YOUR INSTRUCTIONS:
Transcribe the lines below word for word.

ENTRIES PROVIDED:
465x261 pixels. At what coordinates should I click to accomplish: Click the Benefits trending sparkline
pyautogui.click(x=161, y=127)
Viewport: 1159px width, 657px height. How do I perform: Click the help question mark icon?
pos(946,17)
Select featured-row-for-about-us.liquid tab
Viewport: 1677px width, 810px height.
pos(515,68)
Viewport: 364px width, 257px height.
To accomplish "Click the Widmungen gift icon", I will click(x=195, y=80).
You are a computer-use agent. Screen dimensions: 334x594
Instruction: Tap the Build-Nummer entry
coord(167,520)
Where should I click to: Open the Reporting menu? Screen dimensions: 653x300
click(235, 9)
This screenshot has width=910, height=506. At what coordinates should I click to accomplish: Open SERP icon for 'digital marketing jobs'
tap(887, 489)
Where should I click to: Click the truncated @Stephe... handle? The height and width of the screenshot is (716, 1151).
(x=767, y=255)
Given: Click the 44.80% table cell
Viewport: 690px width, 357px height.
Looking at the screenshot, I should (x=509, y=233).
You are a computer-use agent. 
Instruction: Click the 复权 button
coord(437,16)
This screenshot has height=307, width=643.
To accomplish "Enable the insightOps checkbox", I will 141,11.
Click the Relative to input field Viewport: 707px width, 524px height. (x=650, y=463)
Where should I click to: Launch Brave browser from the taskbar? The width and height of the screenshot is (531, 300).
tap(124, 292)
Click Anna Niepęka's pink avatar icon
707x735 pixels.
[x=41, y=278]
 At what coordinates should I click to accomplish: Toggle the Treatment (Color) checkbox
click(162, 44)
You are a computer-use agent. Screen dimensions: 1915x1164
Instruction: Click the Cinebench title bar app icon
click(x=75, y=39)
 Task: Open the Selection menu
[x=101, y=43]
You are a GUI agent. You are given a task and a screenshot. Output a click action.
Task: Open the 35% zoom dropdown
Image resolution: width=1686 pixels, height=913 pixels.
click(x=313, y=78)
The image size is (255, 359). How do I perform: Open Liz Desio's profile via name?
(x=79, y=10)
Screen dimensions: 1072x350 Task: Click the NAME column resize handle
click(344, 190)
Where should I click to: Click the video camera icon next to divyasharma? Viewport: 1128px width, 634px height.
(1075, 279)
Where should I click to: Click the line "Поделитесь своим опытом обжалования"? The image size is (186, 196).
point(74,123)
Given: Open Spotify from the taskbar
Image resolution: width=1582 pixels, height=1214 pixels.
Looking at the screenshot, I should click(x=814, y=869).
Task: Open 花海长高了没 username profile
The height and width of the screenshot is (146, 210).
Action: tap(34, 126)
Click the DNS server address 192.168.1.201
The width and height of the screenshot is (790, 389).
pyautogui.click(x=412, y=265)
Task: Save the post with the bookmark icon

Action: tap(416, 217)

EXERCISE OUTPUT:
465x261 pixels. At what coordinates should I click to accomplish: Click the Benefits trending sparkline
pyautogui.click(x=161, y=127)
Viewport: 1159px width, 657px height. How do I perform: Click the help question mark icon?
pos(946,17)
Select featured-row-for-about-us.liquid tab
Viewport: 1677px width, 810px height.
pos(515,68)
Viewport: 364px width, 257px height.
To accomplish "Click the Widmungen gift icon", I will click(x=195, y=80).
You are a computer-use agent. Screen dimensions: 334x594
Instruction: Tap the Build-Nummer entry
coord(167,520)
Where should I click to: Open the Reporting menu? Screen dimensions: 653x300
click(235, 9)
This screenshot has width=910, height=506. At what coordinates should I click to accomplish: Open SERP icon for 'digital marketing jobs'
tap(887, 489)
Where should I click to: Click the truncated @Stephe... handle? The height and width of the screenshot is (716, 1151).
(x=767, y=255)
Given: Click the 44.80% table cell
Viewport: 690px width, 357px height.
Looking at the screenshot, I should (x=509, y=233).
You are a computer-use agent. 
Instruction: Click the 复权 button
coord(437,16)
This screenshot has height=307, width=643.
To accomplish "Enable the insightOps checkbox", I will 141,11.
Click the Relative to input field Viewport: 707px width, 524px height. (x=650, y=463)
Where should I click to: Launch Brave browser from the taskbar? The width and height of the screenshot is (531, 300).
tap(124, 292)
Click Anna Niepęka's pink avatar icon
707x735 pixels.
[x=41, y=278]
 At what coordinates should I click to accomplish: Toggle the Treatment (Color) checkbox
click(162, 44)
You are a computer-use agent. Screen dimensions: 1915x1164
Instruction: Click the Cinebench title bar app icon
click(x=75, y=39)
 Task: Open the Selection menu
[x=101, y=43]
You are a GUI agent. You are given a task and a screenshot. Output a click action.
Task: Open the 35% zoom dropdown
Image resolution: width=1686 pixels, height=913 pixels.
click(x=313, y=78)
The image size is (255, 359). How do I perform: Open Liz Desio's profile via name?
(x=79, y=10)
Screen dimensions: 1072x350 Task: Click the NAME column resize handle
click(344, 190)
Where should I click to: Click the video camera icon next to divyasharma? Viewport: 1128px width, 634px height.
(1075, 279)
Where should I click to: Click the line "Поделитесь своим опытом обжалования"? The image size is (186, 196).
point(74,123)
Given: Open Spotify from the taskbar
Image resolution: width=1582 pixels, height=1214 pixels.
Looking at the screenshot, I should click(x=814, y=869).
Task: Open 花海长高了没 username profile
The height and width of the screenshot is (146, 210).
Action: tap(34, 126)
Click the DNS server address 192.168.1.201
The width and height of the screenshot is (790, 389).
pyautogui.click(x=412, y=265)
Task: Save the post with the bookmark icon

Action: tap(416, 217)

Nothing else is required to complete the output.